Your objective
Rewrite the records below as a numbered list, omitting any blank lines.
--- start Listed entries ---
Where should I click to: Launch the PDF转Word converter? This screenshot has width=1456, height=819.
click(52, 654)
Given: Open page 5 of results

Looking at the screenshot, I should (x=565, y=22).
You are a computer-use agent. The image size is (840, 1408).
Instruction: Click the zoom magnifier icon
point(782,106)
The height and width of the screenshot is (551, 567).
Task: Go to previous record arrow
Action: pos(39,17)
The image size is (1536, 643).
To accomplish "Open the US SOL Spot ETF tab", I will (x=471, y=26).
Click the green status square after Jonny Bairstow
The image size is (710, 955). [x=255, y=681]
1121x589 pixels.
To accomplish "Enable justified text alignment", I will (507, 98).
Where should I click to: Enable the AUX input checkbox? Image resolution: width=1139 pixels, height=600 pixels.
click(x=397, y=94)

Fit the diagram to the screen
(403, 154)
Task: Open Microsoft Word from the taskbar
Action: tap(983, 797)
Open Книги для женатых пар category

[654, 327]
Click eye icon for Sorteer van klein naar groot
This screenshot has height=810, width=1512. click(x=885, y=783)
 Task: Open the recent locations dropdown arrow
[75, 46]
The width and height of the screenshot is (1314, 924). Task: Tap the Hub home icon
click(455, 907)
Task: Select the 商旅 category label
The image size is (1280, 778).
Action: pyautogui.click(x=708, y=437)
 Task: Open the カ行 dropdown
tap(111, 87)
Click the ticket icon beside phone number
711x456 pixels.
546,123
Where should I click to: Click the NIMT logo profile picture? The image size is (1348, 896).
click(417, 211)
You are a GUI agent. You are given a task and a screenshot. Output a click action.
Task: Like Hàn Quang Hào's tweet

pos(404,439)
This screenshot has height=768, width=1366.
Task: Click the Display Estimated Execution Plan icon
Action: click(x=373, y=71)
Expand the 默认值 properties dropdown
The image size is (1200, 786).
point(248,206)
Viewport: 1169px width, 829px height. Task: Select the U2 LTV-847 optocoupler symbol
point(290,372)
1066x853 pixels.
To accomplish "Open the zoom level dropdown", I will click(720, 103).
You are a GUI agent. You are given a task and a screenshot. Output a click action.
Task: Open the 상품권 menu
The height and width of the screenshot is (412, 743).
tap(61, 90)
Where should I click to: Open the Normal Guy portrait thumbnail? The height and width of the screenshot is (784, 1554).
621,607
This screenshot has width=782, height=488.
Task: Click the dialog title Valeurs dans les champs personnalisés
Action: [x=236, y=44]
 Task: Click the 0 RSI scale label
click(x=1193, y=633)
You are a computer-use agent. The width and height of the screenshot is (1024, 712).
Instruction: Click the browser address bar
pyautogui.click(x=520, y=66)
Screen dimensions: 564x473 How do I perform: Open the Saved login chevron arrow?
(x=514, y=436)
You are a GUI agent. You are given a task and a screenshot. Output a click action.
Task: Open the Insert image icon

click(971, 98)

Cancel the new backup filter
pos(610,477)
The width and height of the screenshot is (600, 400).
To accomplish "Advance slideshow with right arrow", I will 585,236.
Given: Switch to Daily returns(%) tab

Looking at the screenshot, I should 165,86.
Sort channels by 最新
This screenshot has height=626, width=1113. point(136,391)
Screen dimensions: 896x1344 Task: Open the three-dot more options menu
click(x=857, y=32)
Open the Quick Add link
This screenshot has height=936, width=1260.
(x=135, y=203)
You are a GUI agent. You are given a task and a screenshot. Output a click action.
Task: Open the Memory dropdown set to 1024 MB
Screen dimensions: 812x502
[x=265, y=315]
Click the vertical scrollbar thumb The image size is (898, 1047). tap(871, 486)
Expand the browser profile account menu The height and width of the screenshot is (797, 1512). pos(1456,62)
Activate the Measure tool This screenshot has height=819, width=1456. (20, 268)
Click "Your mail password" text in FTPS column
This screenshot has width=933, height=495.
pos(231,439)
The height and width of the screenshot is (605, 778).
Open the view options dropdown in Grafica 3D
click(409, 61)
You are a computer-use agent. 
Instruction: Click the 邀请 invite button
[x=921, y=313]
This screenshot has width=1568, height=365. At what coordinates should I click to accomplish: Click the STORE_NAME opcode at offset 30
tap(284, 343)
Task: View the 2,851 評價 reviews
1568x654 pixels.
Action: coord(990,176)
--- end Listed entries ---
Correct result
1. Where should I click to: Launch the PDF转Word converter? This screenshot has width=1456, height=819.
2. click(52, 654)
3. Given: Open page 5 of results
4. Looking at the screenshot, I should (x=565, y=22).
5. You are a computer-use agent. The image size is (840, 1408).
6. Instruction: Click the zoom magnifier icon
7. point(782,106)
8. The height and width of the screenshot is (551, 567).
9. Task: Go to previous record arrow
10. Action: pos(39,17)
11. The image size is (1536, 643).
12. To accomplish "Open the US SOL Spot ETF tab", I will (x=471, y=26).
13. Click the green status square after Jonny Bairstow
14. The image size is (710, 955). [x=255, y=681]
15. 1121x589 pixels.
16. To accomplish "Enable justified text alignment", I will (507, 98).
17. Where should I click to: Enable the AUX input checkbox? Image resolution: width=1139 pixels, height=600 pixels.
18. click(x=397, y=94)
19. Fit the diagram to the screen
20. (403, 154)
21. Task: Open Microsoft Word from the taskbar
22. Action: tap(983, 797)
23. Open Книги для женатых пар category
24. [654, 327]
25. Click eye icon for Sorteer van klein naar groot
26. This screenshot has height=810, width=1512. click(x=885, y=783)
27.  Task: Open the recent locations dropdown arrow
28. [75, 46]
29. The width and height of the screenshot is (1314, 924). Task: Tap the Hub home icon
30. click(455, 907)
31. Task: Select the 商旅 category label
32. The image size is (1280, 778).
33. Action: pyautogui.click(x=708, y=437)
34.  Task: Open the カ行 dropdown
35. tap(111, 87)
36. Click the ticket icon beside phone number
37. 711x456 pixels.
38. 546,123
39. Where should I click to: Click the NIMT logo profile picture? The image size is (1348, 896).
40. click(417, 211)
41. You are a GUI agent. You are given a task and a screenshot. Output a click action.
42. Task: Like Hàn Quang Hào's tweet
43. pos(404,439)
44. This screenshot has height=768, width=1366.
45. Task: Click the Display Estimated Execution Plan icon
46. Action: click(x=373, y=71)
47. Expand the 默认值 properties dropdown
48. The image size is (1200, 786).
49. point(248,206)
50. Viewport: 1169px width, 829px height. Task: Select the U2 LTV-847 optocoupler symbol
51. point(290,372)
52. 1066x853 pixels.
53. To accomplish "Open the zoom level dropdown", I will click(720, 103).
54. You are a GUI agent. You are given a task and a screenshot. Output a click action.
55. Task: Open the 상품권 menu
56. The height and width of the screenshot is (412, 743).
57. tap(61, 90)
58. Where should I click to: Open the Normal Guy portrait thumbnail? The height and width of the screenshot is (784, 1554).
59. 621,607
60. This screenshot has width=782, height=488.
61. Task: Click the dialog title Valeurs dans les champs personnalisés
62. Action: [x=236, y=44]
63.  Task: Click the 0 RSI scale label
64. click(x=1193, y=633)
65. You are a computer-use agent. The width and height of the screenshot is (1024, 712).
66. Instruction: Click the browser address bar
67. pyautogui.click(x=520, y=66)
68. Screen dimensions: 564x473 How do I perform: Open the Saved login chevron arrow?
69. (x=514, y=436)
70. You are a GUI agent. You are given a task and a screenshot. Output a click action.
71. Task: Open the Insert image icon
72. click(971, 98)
73. Cancel the new backup filter
74. pos(610,477)
75. The width and height of the screenshot is (600, 400).
76. To accomplish "Advance slideshow with right arrow", I will 585,236.
77. Given: Switch to Daily returns(%) tab
78. Looking at the screenshot, I should 165,86.
79. Sort channels by 最新
80. This screenshot has height=626, width=1113. point(136,391)
81. Screen dimensions: 896x1344 Task: Open the three-dot more options menu
82. click(x=857, y=32)
83. Open the Quick Add link
84. This screenshot has height=936, width=1260.
85. (x=135, y=203)
86. You are a GUI agent. You are given a task and a screenshot. Output a click action.
87. Task: Open the Memory dropdown set to 1024 MB
88. Screen dimensions: 812x502
89. [x=265, y=315]
90. Click the vertical scrollbar thumb The image size is (898, 1047). tap(871, 486)
91. Expand the browser profile account menu The height and width of the screenshot is (797, 1512). pos(1456,62)
92. Activate the Measure tool This screenshot has height=819, width=1456. (20, 268)
93. Click "Your mail password" text in FTPS column
94. This screenshot has width=933, height=495.
95. pos(231,439)
96. The height and width of the screenshot is (605, 778).
97. Open the view options dropdown in Grafica 3D
98. click(409, 61)
99. You are a computer-use agent. 
100. Instruction: Click the 邀请 invite button
101. [x=921, y=313]
102. This screenshot has width=1568, height=365. At what coordinates should I click to accomplish: Click the STORE_NAME opcode at offset 30
103. tap(284, 343)
104. Task: View the 2,851 評價 reviews
105. 1568x654 pixels.
106. Action: coord(990,176)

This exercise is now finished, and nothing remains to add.